What on earth was “stomp, clap, hey” music?
They say that nothing is more uncool than what was popular a decade and a half ago. You can see this in the otherwise tedious Emerald Fennell movie Saltburn. The film was purposefully set in 2006, 15 years before the year it was written in, 2021. One of the movie’s few high points is how it presents that era’s tastes, from the highs of Sophie Ellis-Bextor’s peerless ‘Murder on the Dance Floor’ to the lows of the ever-present ‘Make Poverty History’ wristbands.
We’re now nearly half a decade on from Fennell’s scriptwriting process. It’s been fascinating to see that time period go from tastelessly old to tastefully retro. Everything from indie sleaze to old-school grime has become fashionable again. There’s even a dubstep revival coming along, if you can believe it. Today, we’ve got an entirely new kind of music to point and laugh at from 15 years ago.
By 2010, the indie rock boom of the mid-2000s had lurched headfirst into the stagnant fen that was landfill indie. We’re talking Viva Brother and Palma Violets, and don’t let anyone ever tell you that “landfill indie” is an unfair name for underrated music; I was there; it was wank. However, there was a legitimately pretty exciting strand of guitar music coming up from under the radar and into the mainstream.
Those guitars were no longer cheese-wire telecasters strapped up to some indie boy’s nipples. In fact, they were acoustic. The first wave of this folk-pop came as a more or less direct response to the indie-rock movement. The peak of this movement came in February 2008, when the only artist covered here who’s still a relevant figure in the year of our lord 2025 released her debut album.
Who made folk music cool?
Laura Marling’s debut album Alas, I Cannot Swim, along with her second album I Speak Because I Can are still two of the best albums of this whole time period by anyone you care to think of. Literate, mature and sometimes devastating, Marling made being a folkie cool in a way that it hadn’t been in years and record labels scrambled to capitalise.
One of those attempts to capitalise came from Noah and the Whale and their debut album Peaceful, the World Lays Me Down. Their catchy, unassuming brand of indie folk flew in the face of a music world desperate to shove The Pigeon Detectives down everyone’s throats.
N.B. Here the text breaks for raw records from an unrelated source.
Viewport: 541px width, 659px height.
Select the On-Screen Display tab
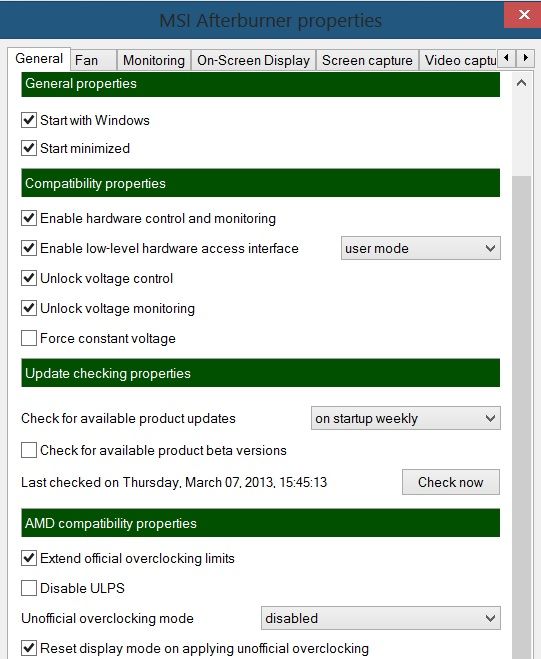coord(253,60)
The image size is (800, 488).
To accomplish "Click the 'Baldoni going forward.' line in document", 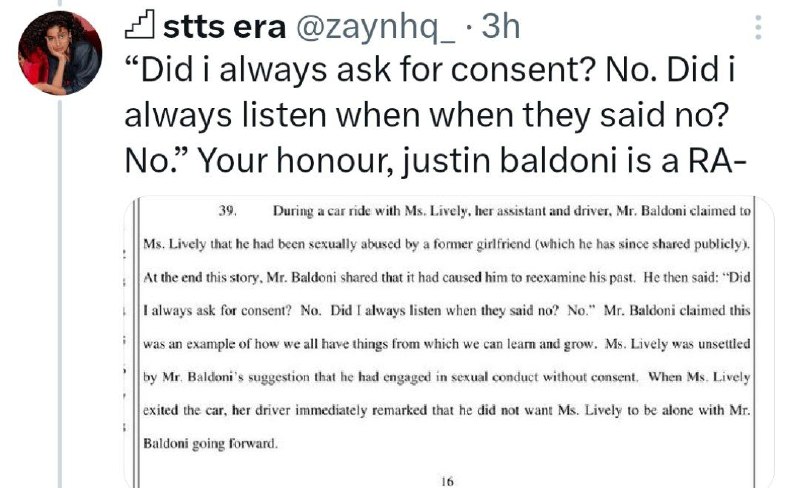I will tap(211, 443).
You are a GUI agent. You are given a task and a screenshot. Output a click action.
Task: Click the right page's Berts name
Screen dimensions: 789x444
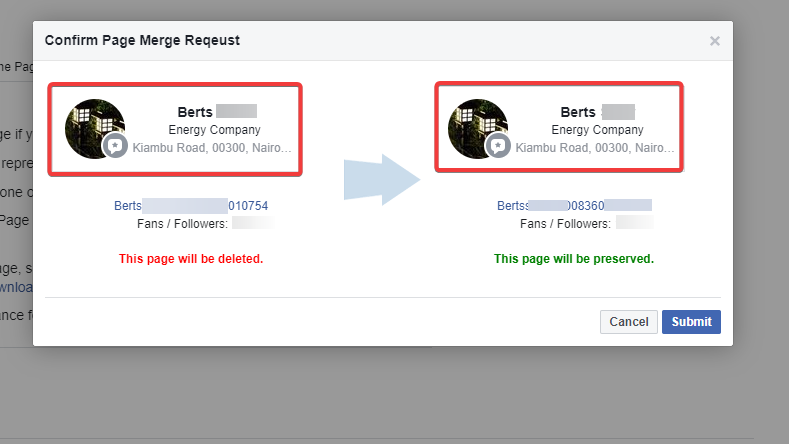click(x=578, y=112)
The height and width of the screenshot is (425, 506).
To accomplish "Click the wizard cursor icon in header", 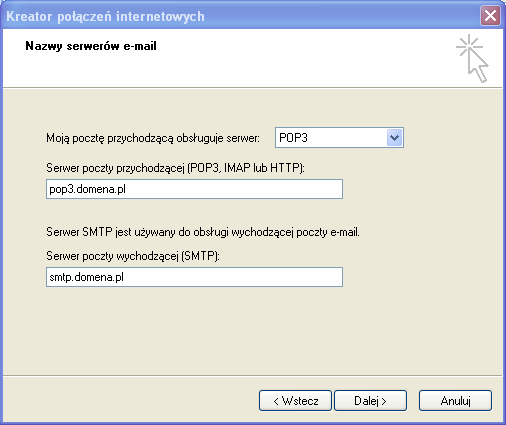I will point(472,58).
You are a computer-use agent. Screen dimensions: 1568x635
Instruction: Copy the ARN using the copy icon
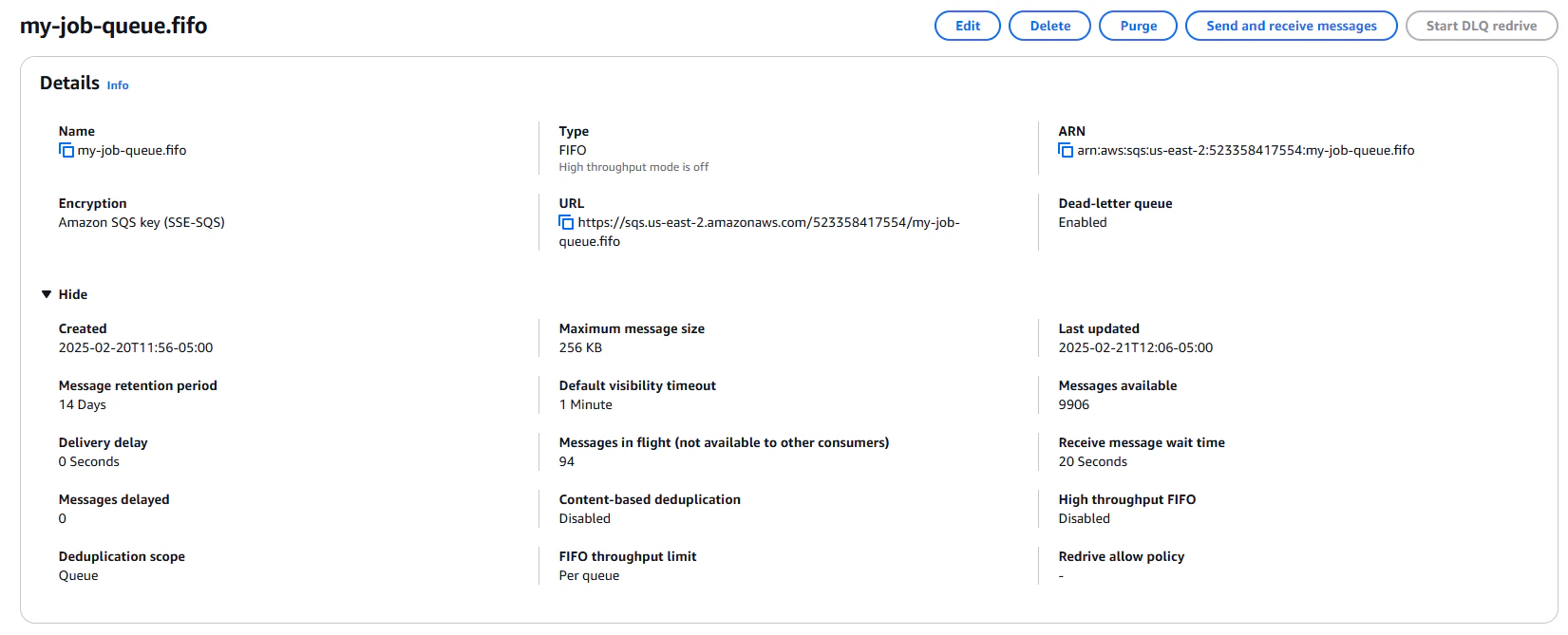(x=1066, y=150)
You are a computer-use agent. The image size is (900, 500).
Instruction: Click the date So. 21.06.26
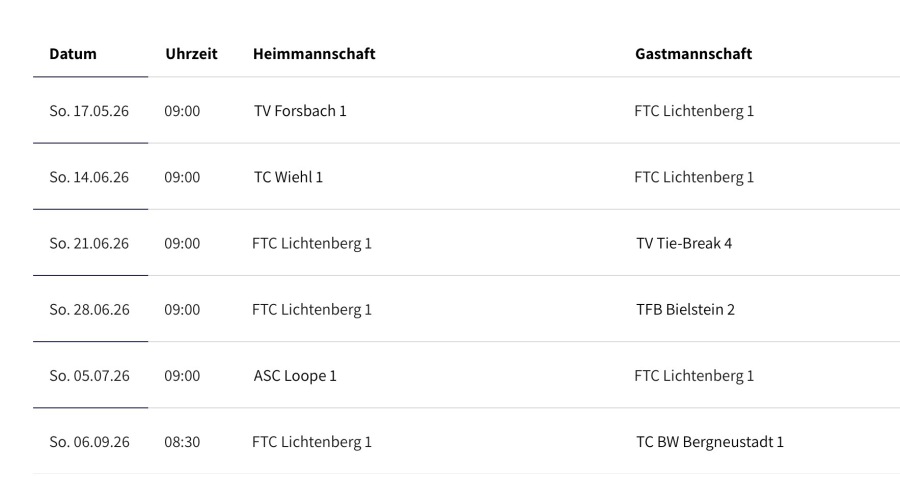[x=89, y=243]
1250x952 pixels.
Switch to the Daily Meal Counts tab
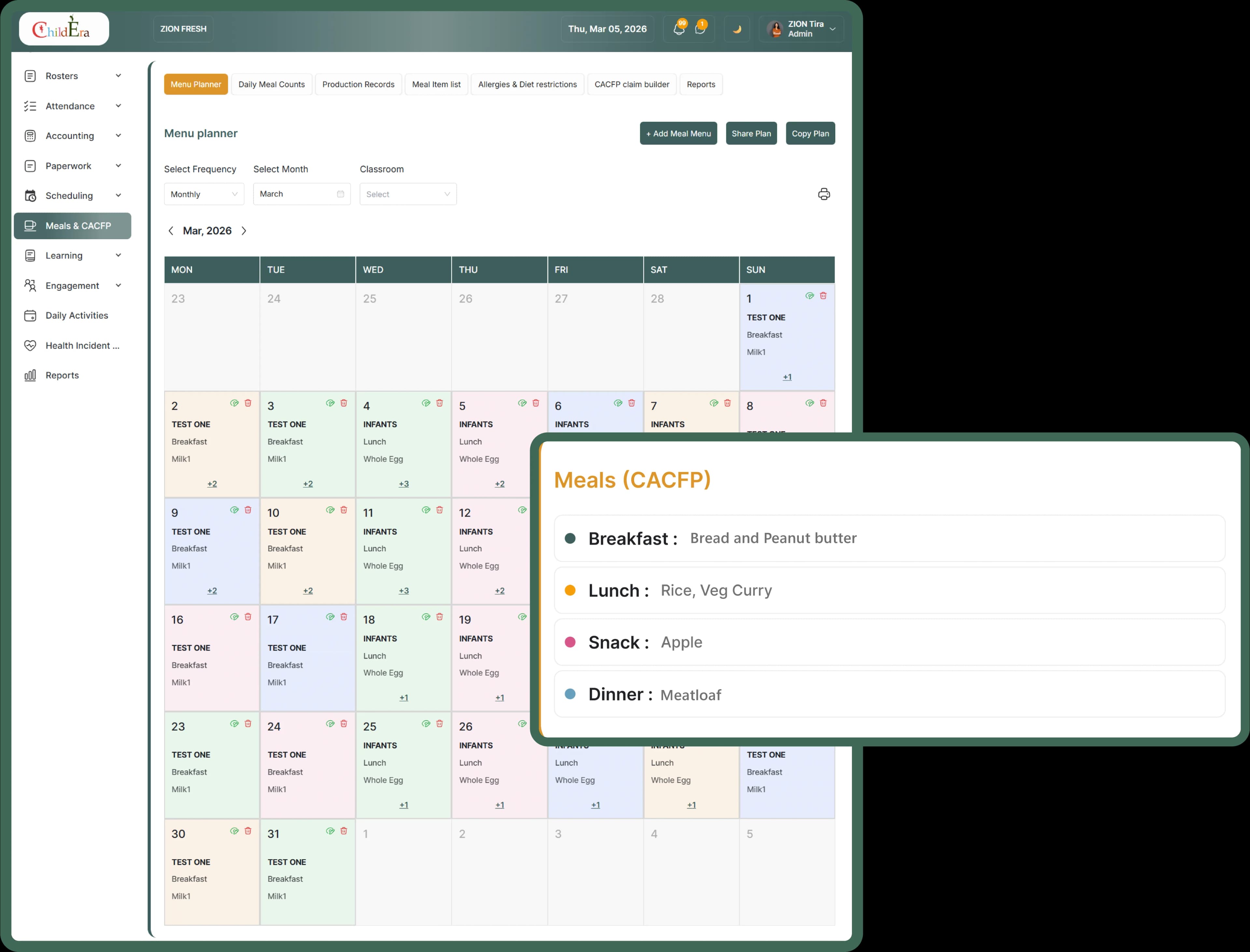pyautogui.click(x=271, y=84)
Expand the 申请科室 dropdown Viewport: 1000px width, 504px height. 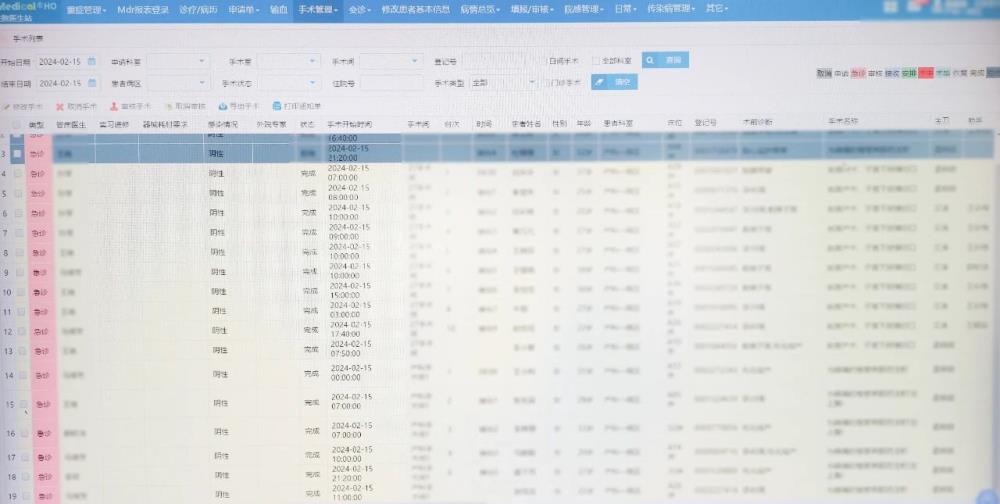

It also brought this scene of stark, austere folkies closer to the image of so-called “stomp, clap, hey” music that we know today as making music that was essentially just indie-pop with a few more mandolins.
Then, we get the big one. Laura Marling’s drummer, Marcus Mumford, began writing some songs of his own. He thought they were pretty decent, and a badonk-alonk zillion people agreed. With hits like ‘The Cave’ and ‘Little Lion Man’, for a brief period, Mumford & Sons were the hottest band in the world, breaking America like it was absolutely nothing by fusing rousing pop hooks with stirring, banjo-led hoedowns.
To any young person who might be reading this here article, you’re just going to have to take my word for it. This was legitimately popular and, in a lot of circles, pretty cool. I know, I know, lame barely covers it. Their astonishing success was the moment that saw American record labels rooting around for any photogenic folk pop bands they had down the back of the sofa in an attempt to replicate their success. Perhaps as a way of setting the record straight, after the most commercially successful Americana musicians were a bunch of privately educated, English poshos.
What America found was arguably the ultimate “stomp, clap, hey” band, in the sense that they released the song that has all those things in it. The Lumineers actually formed in Denver, Colorado, a few years before any of the previously mentioned bands. Their first single, ‘Ho Hey’, caused a stir on social media upon its initial release and over the course of the year, became a sleeper hit, climbing to a peak of number three on the Billboard Hot 100.
This moment led to the commercial success of bands who, mere years earlier, were respected indie lifers. Edward Sharpe and the Magnetic Zeroes, Bon Iver and Arcade Fire would have mainstream breakthroughs more or less as a direct result, along with countless other rootsy, sincere singer-songwriters that today read as naive to the point of ignorance at best and hopelessly passé at worst.
Give it another five years, though, and we’ll all love it again. Then, ten years after that, we’ll have to explain “Brat Summer” to the next generation. What with how dumbfounded some of the current generation is already about it, best of luck with that.